Math Word Problem Generation with Mathematical Consistency and Problem Context Constraints
Introduction
The paper addresses the problem of generating math word problems (MWPs) from given mathematical equations and contexts. Traditional approaches in MWP generation face challenges in generating problems that are both mathematically consistent and contextually relevant. The proposed methodology leverages pre-trained LLMs to enhance language quality while incorporating an equation consistency constraint alongside a context keyword selection model. These components aim to achieve high-quality language outputs that are consistent with the given equation and context.
Methodology
The methodology employs a conditional generation framework involving a pre-trained LLM (LM). The goal is to generate mathematically valid and contextually coherent MWPs given input equations and contexts:
- LLM Framework: A GPT-2 model is used as the generative backbone. The input comprises an equation and context, generating an MWP ensuring language consistency.
- Equation Consistency Constraint: Introduced to ensure mathematical validity by parsing generated MWPs back into equations and aligning them with the input using an mwp2eq model.
- Context Selection Model: Employs a learned context keyword selection model, codifying contexts into a bag-of-keywords format extracted from MWPs.
The generative process is formalized as a conditional LLM focusing on both language quality and mathematical consistency, enhanced by employing Gumbel-softmax distribution for differentiable sampling processes.

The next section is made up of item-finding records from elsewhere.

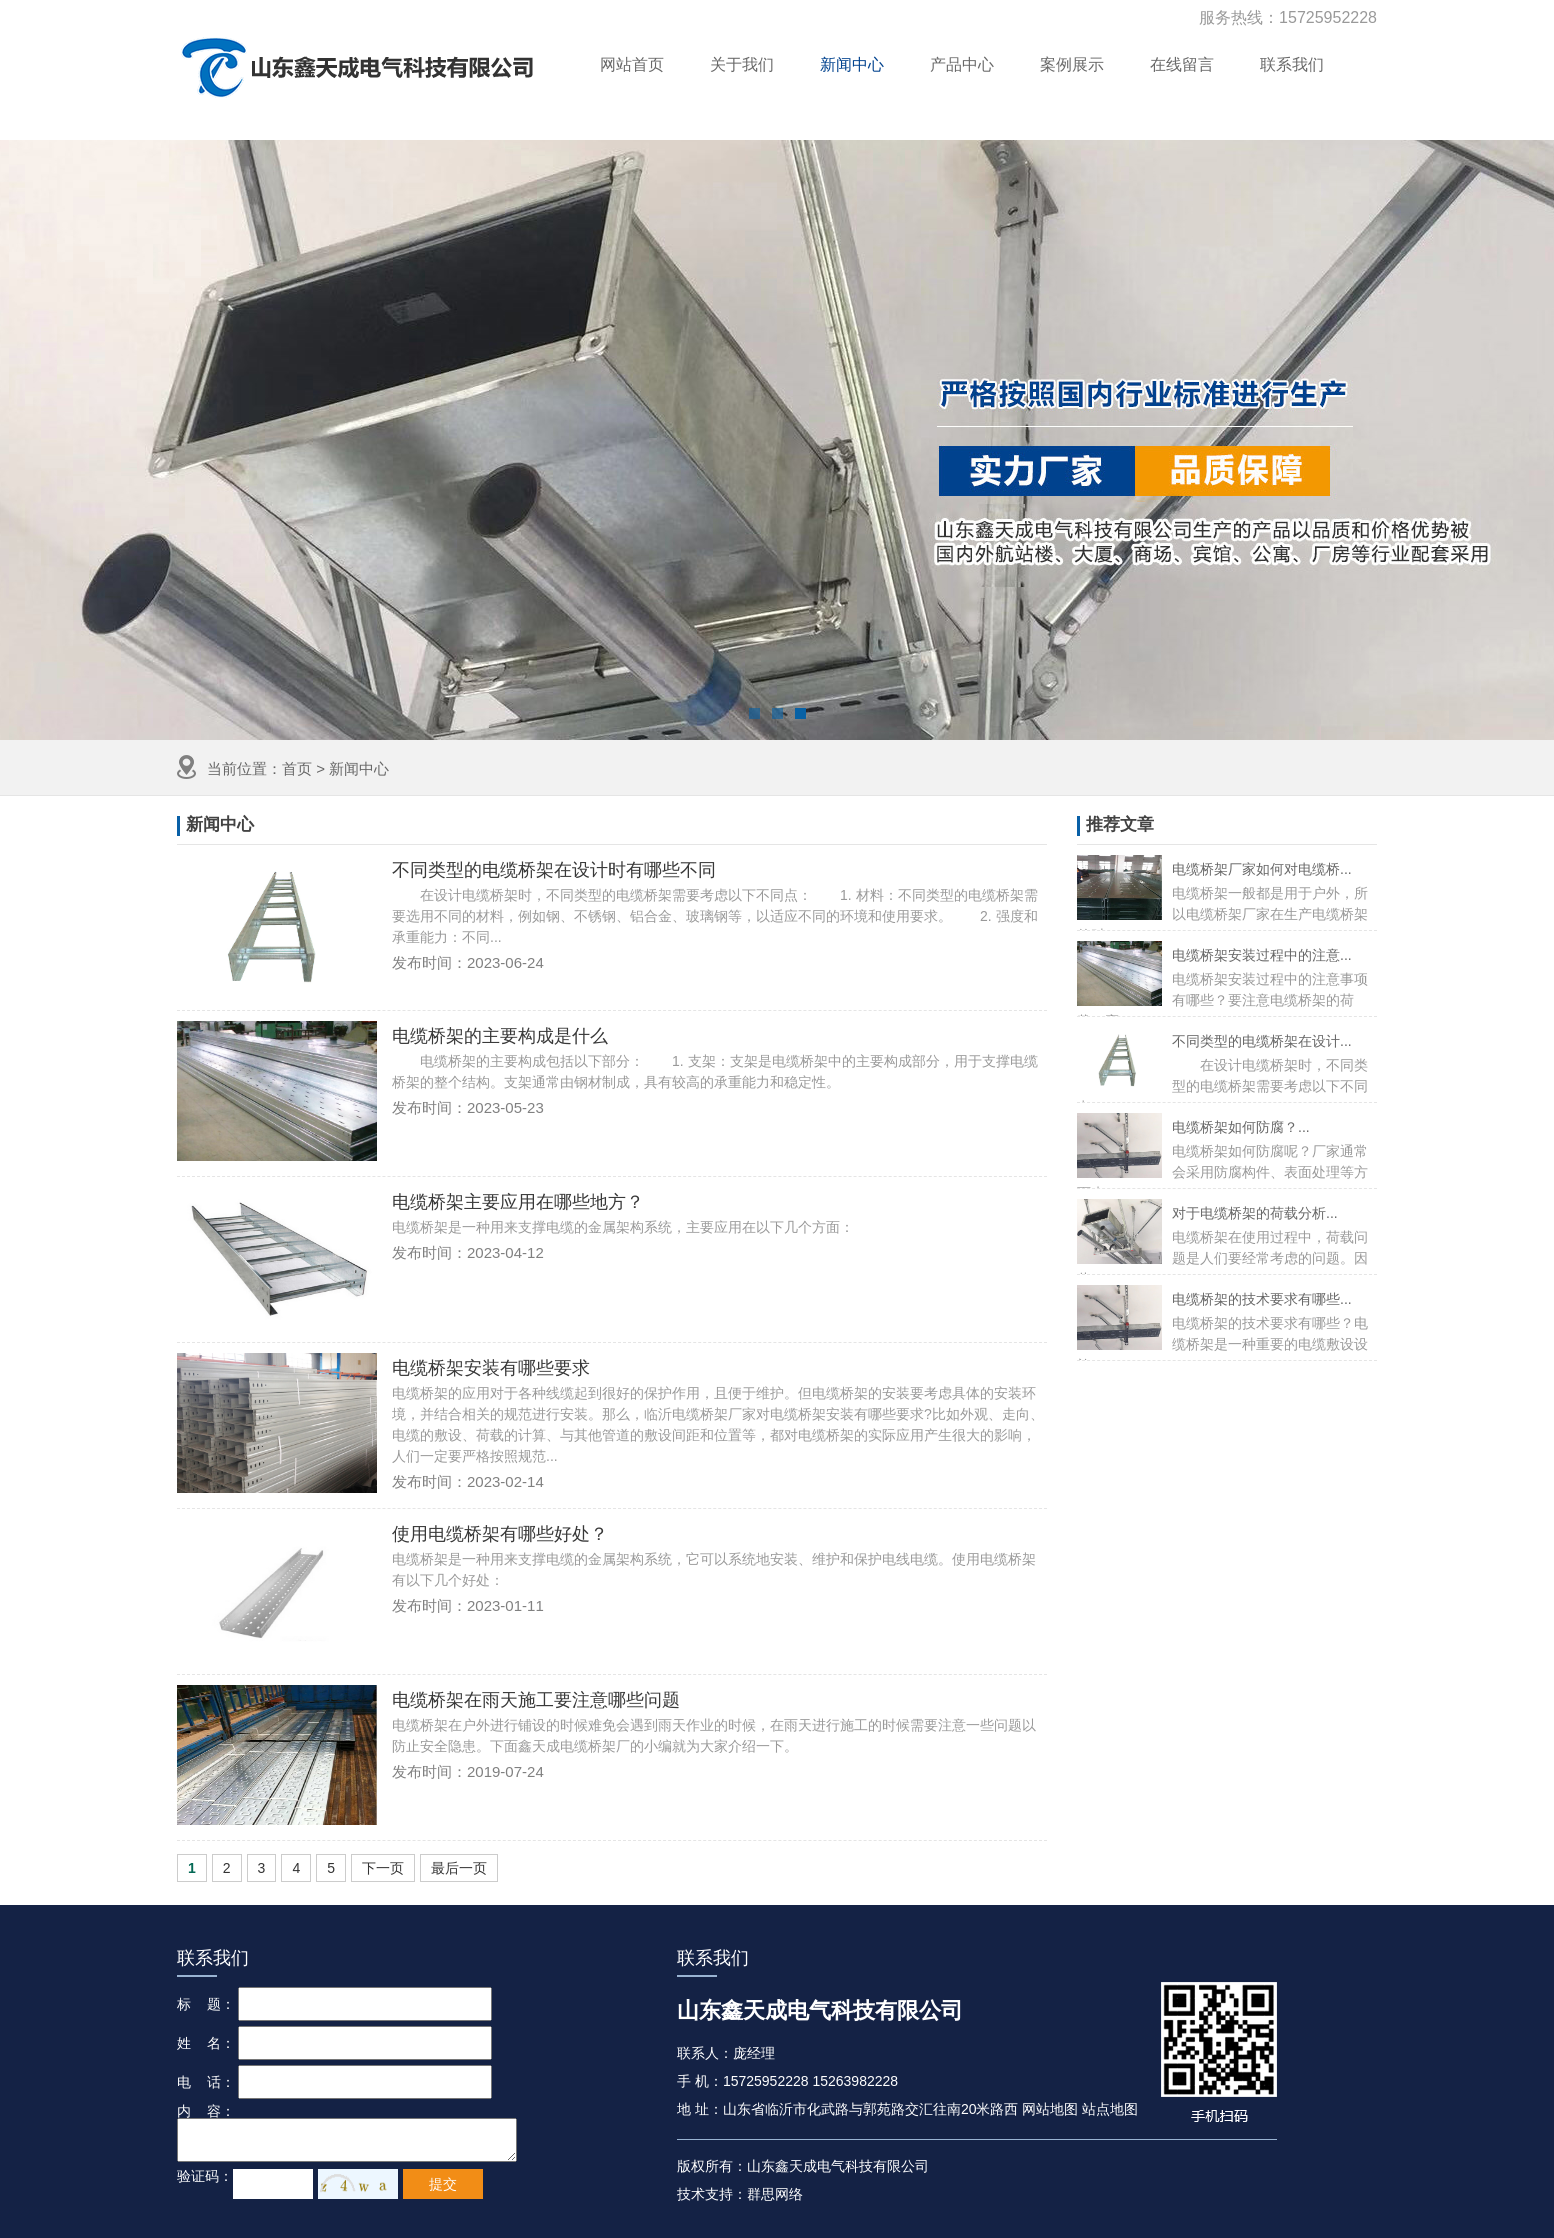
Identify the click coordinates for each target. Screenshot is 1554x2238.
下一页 (383, 1868)
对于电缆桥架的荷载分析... (1255, 1213)
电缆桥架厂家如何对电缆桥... (1262, 869)
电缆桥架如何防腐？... (1241, 1127)
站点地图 (1110, 2109)
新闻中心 (852, 64)
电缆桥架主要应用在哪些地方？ (518, 1202)
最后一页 (459, 1868)
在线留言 (1182, 64)
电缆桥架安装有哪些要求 (491, 1368)
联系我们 (1292, 64)
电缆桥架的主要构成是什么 (500, 1036)
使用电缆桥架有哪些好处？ (500, 1534)
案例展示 (1072, 64)
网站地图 (1050, 2109)
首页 (297, 768)
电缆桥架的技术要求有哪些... (1262, 1299)
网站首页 (632, 64)
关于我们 (742, 64)
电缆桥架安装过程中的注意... (1262, 955)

Figure 1: An illustration of our MWP generation approach and its key components.
Experimental Results
The approach was validated on three datasets: Arithmetic, MAWPS, and Math23K, showing superior performance against sequence-to-sequence baselines. The metrics used were BLEU-4, METEOR, ROUGE-L for language quality, and equation accuracy for mathematical validity. The results demonstrated notable improvements in generating MWPs with high language quality and mathematical consistency:
- LLMs pre-trained and fine-tuned on targeted data exceeded seq2seq baselines in most quality metrics.
- Ablations confirmed the importance of both the equation consistency constraint and context keyword selection in enhancing generation consistency and diversity.

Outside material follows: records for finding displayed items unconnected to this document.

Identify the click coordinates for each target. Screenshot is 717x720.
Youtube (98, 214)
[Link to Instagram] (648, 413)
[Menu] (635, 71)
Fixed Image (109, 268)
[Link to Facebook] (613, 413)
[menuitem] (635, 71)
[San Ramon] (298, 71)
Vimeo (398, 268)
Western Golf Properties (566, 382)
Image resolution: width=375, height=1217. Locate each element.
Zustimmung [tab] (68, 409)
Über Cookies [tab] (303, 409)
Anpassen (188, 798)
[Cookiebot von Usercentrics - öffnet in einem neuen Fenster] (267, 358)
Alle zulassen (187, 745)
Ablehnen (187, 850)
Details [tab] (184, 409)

Figure 2: Averaged perplexity of each dataset under a small GPT-2. The translated Math23K dataset has similar perplexity compared to the other two datasets, suggesting similar language quality of the three datasets.
Figure 3: Diversity of generation comparing our approach with a fine-tuned pre-trained GPT-2. Our approach achieves similar generation diversity according to the Dist-3 metric.
Limitations
While the approach showed improvements, several issues were highlighted. Common errors include incomplete information, incorrectly posed questions, and semantically incoherent statements. These errors suggest areas for future enhancement, particularly in better understanding the semantics of mathematical operations and improving the coherence between mathematical and linguistic components.
Conclusion
The paper presents an effective methodology for generating MWPs by integrating pre-trained LLMs with mathematical and contextual constraints. Despite successes, future work should focus on better handling complex, multi-variable equations and exploring advanced evaluation metrics for mathematical validity. Further exploration into improving model comprehension of mathematical semantics remains an area ripe for exploration.
The research's potential impact extends to educational technology, providing automated tools for educators in creating rich, mathematically consistent educational resources while offering personalized learning experiences.